SELECTED EXCERPT.
So maybe reading on the computer feels odd because it’s so…easy. Even when I’m reading something for work I’m doing all kinds of other things — making notes, editing, looking things up — so it’s a bit unusual for me to be completely passive in front of my keyboard, using only the scroll wheel on my mouse to change the text on the screen.
In this same vein, I do know that my ability to play a given computer game for way too many hours is a direct function of the decision-making loop that that game creates. Some games are relaxed about this kind of thing, so you can play a while, stop, then play more. Other games, like any title in the Civilization series, are like crack on steroids. Watching dawn break over the top of the monitor while thinking, “Just one more turn…” is an experience every Civilization player has had. The immediacy of the feedback and the wealth of non-stop choices to be made, combined with the vast scope of the game, make it almost impossible to disengage — and online fiction provides none of that.
SUSPENSION OF DISBELIEF
If you’re not familiar with this term, here’s the definition I used in a doc that I wrote a few years back (which I will be adding to the site in the near future):
The primary aim of the storyteller in any medium is the creation of suspension of disbelief on the part of the audience. This state of suspended disbelief allows an audience to deny the theater seat they are in or the book they are holding, while at the same time allowing them to accept the fictional accounts being presented in a way that directly accesses their emotions.

STATED GOAL 1. Pick out every line of the rows below that contains the string "blue", matching case exactly, and copy each one in full.

WORKING DATA.
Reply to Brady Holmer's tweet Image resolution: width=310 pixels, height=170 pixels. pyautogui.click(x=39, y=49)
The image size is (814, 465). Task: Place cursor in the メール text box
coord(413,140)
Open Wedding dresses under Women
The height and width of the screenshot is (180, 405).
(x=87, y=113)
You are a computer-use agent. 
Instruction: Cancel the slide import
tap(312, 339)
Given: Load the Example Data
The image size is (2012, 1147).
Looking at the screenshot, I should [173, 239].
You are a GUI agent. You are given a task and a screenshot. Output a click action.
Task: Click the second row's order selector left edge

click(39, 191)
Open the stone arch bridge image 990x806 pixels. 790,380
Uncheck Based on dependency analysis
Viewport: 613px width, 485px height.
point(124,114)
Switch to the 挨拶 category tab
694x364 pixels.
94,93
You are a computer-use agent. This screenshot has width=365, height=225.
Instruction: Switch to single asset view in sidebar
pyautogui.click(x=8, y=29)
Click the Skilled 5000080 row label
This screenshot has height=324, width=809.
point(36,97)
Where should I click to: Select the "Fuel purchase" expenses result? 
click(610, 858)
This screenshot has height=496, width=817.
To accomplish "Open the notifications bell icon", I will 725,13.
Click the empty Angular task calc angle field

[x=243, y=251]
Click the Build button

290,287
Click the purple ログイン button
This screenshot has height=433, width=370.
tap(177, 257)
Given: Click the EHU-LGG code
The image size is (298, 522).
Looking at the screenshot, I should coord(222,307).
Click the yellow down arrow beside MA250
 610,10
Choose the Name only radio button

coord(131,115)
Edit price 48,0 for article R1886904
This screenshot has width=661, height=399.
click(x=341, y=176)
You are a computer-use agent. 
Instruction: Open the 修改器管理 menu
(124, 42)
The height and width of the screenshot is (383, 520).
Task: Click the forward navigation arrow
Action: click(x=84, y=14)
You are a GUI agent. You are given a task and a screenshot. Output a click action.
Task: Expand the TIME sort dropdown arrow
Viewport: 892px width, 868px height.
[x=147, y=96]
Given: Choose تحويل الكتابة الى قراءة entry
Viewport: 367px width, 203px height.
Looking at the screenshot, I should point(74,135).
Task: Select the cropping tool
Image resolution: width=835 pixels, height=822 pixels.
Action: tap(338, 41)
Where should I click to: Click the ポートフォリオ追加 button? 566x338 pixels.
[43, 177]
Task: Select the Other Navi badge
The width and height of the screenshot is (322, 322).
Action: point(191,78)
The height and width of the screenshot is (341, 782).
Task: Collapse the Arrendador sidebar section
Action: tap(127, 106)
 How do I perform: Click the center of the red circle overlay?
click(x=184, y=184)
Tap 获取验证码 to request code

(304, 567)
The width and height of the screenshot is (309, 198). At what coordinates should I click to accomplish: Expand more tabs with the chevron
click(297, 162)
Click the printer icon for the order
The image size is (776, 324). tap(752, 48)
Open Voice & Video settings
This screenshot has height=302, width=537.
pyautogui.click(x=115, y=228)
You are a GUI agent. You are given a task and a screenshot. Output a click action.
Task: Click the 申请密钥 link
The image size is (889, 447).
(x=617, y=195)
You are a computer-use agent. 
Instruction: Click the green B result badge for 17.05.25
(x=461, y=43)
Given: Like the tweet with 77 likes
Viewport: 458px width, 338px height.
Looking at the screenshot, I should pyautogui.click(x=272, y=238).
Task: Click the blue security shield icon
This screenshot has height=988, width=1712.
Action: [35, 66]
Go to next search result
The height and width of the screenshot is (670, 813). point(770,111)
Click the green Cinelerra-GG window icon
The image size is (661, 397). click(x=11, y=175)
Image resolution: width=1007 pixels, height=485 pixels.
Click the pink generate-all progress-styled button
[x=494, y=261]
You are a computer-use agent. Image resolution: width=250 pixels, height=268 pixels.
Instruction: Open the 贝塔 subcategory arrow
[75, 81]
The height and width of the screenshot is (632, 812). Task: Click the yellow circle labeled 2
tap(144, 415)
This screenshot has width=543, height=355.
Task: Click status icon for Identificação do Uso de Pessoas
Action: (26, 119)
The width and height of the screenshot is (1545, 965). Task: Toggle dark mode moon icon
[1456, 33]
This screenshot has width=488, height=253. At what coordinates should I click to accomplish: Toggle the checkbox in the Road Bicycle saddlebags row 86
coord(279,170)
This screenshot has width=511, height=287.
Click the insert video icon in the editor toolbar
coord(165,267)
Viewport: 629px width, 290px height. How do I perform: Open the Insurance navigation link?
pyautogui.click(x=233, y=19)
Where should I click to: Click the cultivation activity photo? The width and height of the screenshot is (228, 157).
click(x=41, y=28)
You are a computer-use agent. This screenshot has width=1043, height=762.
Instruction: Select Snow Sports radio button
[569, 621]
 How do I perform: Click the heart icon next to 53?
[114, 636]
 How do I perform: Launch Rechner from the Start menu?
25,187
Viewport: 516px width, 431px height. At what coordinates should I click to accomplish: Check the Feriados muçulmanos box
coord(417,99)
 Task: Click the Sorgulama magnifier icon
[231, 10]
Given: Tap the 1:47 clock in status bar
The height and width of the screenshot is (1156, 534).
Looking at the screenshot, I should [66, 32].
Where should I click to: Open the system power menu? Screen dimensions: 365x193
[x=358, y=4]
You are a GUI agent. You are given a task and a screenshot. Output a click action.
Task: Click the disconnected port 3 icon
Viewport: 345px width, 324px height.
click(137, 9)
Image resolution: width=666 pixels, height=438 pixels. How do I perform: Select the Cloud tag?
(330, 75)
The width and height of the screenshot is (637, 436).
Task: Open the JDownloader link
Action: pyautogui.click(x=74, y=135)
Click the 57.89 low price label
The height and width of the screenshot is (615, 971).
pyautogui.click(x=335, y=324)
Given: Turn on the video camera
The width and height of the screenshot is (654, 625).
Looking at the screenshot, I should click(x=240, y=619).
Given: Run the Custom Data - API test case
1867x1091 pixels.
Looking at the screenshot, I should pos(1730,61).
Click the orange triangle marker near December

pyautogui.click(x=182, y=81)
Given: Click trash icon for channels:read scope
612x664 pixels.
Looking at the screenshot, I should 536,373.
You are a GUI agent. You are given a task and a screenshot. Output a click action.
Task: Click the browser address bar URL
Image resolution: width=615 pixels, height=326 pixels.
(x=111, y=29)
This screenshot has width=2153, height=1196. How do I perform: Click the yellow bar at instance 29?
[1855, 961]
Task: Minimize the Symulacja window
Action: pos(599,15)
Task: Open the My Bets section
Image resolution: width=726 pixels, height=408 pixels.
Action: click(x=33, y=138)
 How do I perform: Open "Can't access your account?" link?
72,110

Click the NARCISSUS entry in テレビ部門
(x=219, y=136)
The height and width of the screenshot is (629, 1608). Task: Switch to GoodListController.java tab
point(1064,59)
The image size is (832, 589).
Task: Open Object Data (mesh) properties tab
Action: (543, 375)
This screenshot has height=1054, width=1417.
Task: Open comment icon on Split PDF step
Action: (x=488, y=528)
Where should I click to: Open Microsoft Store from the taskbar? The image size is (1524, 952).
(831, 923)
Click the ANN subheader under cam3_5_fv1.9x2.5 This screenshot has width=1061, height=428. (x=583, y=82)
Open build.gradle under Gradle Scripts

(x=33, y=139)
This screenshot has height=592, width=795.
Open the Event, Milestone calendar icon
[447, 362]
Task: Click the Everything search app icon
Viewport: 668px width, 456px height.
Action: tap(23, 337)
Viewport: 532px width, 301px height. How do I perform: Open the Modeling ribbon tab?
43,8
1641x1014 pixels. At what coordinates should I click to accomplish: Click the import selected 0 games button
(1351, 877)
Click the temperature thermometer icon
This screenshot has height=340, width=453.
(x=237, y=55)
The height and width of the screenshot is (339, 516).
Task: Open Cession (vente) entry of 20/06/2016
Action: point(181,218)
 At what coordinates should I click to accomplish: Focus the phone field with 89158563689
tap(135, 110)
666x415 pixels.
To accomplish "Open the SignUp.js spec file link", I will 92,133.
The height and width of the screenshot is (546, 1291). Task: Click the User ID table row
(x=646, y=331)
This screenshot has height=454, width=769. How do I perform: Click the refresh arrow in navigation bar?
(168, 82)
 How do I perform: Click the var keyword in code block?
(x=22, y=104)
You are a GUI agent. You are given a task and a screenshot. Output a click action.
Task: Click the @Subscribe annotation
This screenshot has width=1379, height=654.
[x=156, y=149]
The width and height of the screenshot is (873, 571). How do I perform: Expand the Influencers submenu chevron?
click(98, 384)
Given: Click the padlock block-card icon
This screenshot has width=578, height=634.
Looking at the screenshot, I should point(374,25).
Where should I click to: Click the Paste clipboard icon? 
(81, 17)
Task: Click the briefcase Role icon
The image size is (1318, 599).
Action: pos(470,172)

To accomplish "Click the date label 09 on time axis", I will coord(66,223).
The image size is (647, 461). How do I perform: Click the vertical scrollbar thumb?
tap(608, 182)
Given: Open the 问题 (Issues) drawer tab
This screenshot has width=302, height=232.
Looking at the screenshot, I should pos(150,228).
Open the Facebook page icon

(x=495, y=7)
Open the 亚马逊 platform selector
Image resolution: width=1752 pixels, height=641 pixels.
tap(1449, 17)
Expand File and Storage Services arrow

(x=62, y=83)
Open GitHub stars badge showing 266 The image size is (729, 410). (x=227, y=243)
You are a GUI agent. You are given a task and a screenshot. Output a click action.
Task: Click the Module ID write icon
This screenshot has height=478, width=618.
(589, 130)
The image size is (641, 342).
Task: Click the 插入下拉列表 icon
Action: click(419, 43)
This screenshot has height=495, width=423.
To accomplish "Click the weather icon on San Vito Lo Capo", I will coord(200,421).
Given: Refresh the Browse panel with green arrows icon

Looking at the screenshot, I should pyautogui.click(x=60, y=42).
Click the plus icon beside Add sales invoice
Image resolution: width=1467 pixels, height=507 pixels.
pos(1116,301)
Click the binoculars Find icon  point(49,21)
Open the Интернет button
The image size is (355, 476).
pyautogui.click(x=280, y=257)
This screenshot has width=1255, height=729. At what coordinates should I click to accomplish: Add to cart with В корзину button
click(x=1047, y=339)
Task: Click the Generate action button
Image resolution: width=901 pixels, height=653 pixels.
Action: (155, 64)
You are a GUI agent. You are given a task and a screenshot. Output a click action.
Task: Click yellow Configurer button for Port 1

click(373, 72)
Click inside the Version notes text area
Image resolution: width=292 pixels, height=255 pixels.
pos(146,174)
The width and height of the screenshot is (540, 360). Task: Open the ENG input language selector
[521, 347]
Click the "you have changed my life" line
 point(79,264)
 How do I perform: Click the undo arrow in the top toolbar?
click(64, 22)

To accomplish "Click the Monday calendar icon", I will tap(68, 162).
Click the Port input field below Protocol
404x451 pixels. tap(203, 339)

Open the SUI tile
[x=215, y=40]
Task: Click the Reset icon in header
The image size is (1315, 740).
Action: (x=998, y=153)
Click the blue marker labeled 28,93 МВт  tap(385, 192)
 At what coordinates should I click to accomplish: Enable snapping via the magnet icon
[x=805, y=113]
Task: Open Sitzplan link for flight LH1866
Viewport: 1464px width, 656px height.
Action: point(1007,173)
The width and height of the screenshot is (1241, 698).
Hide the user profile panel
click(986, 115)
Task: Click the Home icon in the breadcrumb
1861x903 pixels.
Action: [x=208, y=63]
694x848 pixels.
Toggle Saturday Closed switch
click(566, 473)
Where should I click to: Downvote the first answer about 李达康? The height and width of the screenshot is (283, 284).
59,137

STATED GOAL 2. According to the excerpt on reading online fiction, what is the primary aim of the storyteller in any medium?

WRITTEN REPLY 1.
Task: Click the blue security shield icon
Click the blue marker labeled 28,93 МВт  tap(385, 192)

WRITTEN REPLY 2. The creation of suspension of disbelief on the part of the audience.